WASHINGTON — Federal regulators are reviewing what JPMorgan Chase told investors about its finances and the risks it took weeks before suffering a multibillion-dollar trading loss.

Mary Schapiro, chairman of the Securities and Exchange Commission, told the Senate Banking Committee Tuesday that the agency is examining JPMorgan’s earnings statements and first-quarter financial reports to determine if they were “accurate and truthful.”

Schapiro and Gary Gensler, chairman of the Commodity Futures Trading Commission, said the $2 billion-plus loss at JPMorgan should be a lesson for regulators to tighten rules mandated under the 2010 financial overhaul.

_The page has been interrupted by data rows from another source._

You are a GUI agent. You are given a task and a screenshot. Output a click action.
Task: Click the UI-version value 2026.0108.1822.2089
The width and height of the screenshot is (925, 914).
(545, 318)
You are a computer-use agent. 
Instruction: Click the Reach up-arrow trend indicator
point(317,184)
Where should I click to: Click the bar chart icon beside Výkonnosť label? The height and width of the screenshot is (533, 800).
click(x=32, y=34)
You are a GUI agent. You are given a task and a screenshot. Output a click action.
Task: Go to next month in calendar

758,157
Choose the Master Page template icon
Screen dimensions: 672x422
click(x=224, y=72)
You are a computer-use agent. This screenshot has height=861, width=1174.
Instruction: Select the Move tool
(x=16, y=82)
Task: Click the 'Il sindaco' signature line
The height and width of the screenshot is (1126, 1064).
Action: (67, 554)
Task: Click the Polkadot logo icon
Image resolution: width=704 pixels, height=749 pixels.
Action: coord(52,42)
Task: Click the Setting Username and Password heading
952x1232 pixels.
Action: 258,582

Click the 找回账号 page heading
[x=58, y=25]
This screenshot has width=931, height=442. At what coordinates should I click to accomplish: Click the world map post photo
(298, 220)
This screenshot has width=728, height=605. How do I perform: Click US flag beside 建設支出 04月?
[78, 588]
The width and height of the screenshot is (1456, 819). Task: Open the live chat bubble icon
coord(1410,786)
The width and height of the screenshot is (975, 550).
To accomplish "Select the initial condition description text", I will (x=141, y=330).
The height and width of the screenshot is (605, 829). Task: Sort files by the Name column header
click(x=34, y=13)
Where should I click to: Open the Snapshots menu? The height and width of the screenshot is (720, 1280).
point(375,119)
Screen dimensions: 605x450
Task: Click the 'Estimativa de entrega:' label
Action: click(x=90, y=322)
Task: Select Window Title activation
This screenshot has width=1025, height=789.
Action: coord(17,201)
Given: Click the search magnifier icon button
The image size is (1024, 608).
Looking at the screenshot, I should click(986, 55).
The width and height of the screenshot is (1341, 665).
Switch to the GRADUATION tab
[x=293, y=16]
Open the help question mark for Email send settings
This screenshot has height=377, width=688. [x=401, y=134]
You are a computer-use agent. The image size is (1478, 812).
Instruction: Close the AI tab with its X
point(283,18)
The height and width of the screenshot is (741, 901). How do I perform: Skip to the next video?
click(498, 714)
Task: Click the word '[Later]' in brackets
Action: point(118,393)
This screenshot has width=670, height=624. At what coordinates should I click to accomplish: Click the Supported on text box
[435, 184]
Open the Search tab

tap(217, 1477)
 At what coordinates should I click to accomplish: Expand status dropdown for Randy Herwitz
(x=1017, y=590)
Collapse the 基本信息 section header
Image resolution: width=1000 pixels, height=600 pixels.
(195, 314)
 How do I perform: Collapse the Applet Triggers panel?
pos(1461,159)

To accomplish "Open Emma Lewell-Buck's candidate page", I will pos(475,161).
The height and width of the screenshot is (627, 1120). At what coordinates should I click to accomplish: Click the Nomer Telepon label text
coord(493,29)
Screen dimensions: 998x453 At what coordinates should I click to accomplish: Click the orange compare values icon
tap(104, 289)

“It would be wrong for us not to take this example,” Schapiro said. JPMorgan is the biggest U.S. bank by assets and the only major U.S. bank to stay profitable during the 2008 financial crisis.

Most Republican lawmakers voted against the financial overhaul. They say it won’t prevent another financial crisis. And the worry that it will drive business overseas.

Sen. Richard Shelby, the ranking Republican on the panel, questioned why Schapiro and Gensler weren’t aware of what was happening at JPMorgan.

“So you really didn’t know what was going on ... until you read the press reports” in April? Shelby asked them.

The trading loss was disclosed May 10 by JPMorgan CEO Jamie Dimon in a hastily convened conference call with investors and journalists. In April, Dimon had dismissed concerns about the bank’s trading as a “tempest in a teapot” — a characterization he recently acknowledged he had been “dead wrong” to make.

Two more hearings are scheduled before the Senate panel in the coming weeks. Officials from the Federal Reserve and the Treasury Department will testify on June 6.

Dimon has agreed to testify before the committee later this year.

Dimon has said the loss came from trading in credit derivatives that was designed to hedge against financial risk, not to make a profit for the bank.

Gensler said the CFTC is investigating JPMorgan’s ill-timed bet on complex financial instruments that led to the trading loss.

Under the financial overhaul, the CFTC gained powers to monitor trading in indexes of derivatives. JPMorgan invested heavily in an index of insurance-like products that protect against default by bond issuers. Hedge funds were betting that the index would lose value, forcing JPMorgan to sell investments at a loss.

Schapiro and Gensler said they were hopeful that a key part of the overhaul could prevent the type of loss that occurred at JPMorgan.

The so-called Volcker Rule would prevent banks from trading for their own profit. The idea is to protect depositors’ money, which is insured by the government. Regulators are finalizing the rule, which is scheduled to take effect in July. But banks will have until July 2014 to meet the requirements of the rule.

Dimon has been among the most vocal critics of the rule. The big Wall Street banks won an exemption in the rule: It would let them make such trades to hedge not only the risks of individual investments but also the risks of a broader investment portfolio.

Gensler acknowledged that the various federal regulators working on the rule, from a half-dozen agencies, don’t agree on how strict it should be.

“We will ultimately have differences,” he said.